Demikian dikemukakan oleh Pengamat Hubungan Internasional dari Universitas Indonesia, Hikmahanto Juwana dalam acara diskusi virtual bertajuk “Perang Supremasi AS Vs China, Akankah Meledak di Laut China Selatan” yang disiarkan Gelora TV dan dibuka oleh Ketua DPN Partai Gelora Indonesia, Anis Matta, Rabu (22/9/2021).
Menurut Hikmahanto, pada prinsipnya Indonesia akan bergaul dengan semua negara. Akan tetapi, kalau kepentingan nasional Indonesia dilanggar maka kita harus melawan.
Dia menilai pengembangan senjata nuklir di Australia berpotensi mengganggu keamanan tidak saja Indonesia, tapi juga Kawasan Asia Tenggara.
Padahal, dalam kesepakatan yang telah ditandatangani sebelumnya, Indonesia dan negara Asean termasuk yang melarang pengembangan senjata nuklir.
“Indonesia harus mengambil sikap, misalnya Amerika Serikat, Australia dan Inggris salah maka kita akan berpihak pada China atau Prancis.
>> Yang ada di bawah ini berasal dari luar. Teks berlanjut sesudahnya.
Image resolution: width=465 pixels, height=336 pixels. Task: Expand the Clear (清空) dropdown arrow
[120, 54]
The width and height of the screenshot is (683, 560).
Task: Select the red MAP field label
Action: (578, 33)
Dengan demikian, rencana pembangunan kapal selam nuklir tidak diteruskan,” kata Hikmahanto pada acara disksui itu.
Menurutnya, Amerika Serikat akan berpikir ulang kalau Indonesia menggunakn strategi tersebut.
Sementara itu, Anis Matta mengatakan dua hal yang perlu diperhatikan dalam memahami pakta pertahanan Aukus adalah kepentingan nasional dan konstitusi negara.
Menurutnya, kepentingan nasional Indonesia adalah melihat bagaimana eskalasi konflik yang semakin mendekat di Laut China Selatan. Apalagi Indonesia punya kepentingan di kawasan Pulau Natuna yang akan ikut terdampak kalau terjadi konflik bersenjata Kawasan di Indo-Pasifik.
Menurutnya, nilai perdagangan di kawasan Laut China Selatan mencapai US$3,3 triliun atau sepertiga nilai perdagangan dunia, karena itulah Indonesia perlu measpadai perkembangan kesepakatan nuklir tersebut.
Anis mengatakan Indonesia juga harus punya skenario yang komprehensif terkait kepentingan di Kawasan Laut China Selatan. Dengan demikian setiap kebijakan yang dibuat bersifat untuk kepentingan jangka panjang, bukan kebijakan yang terputus-putus demi kepentingan nasional.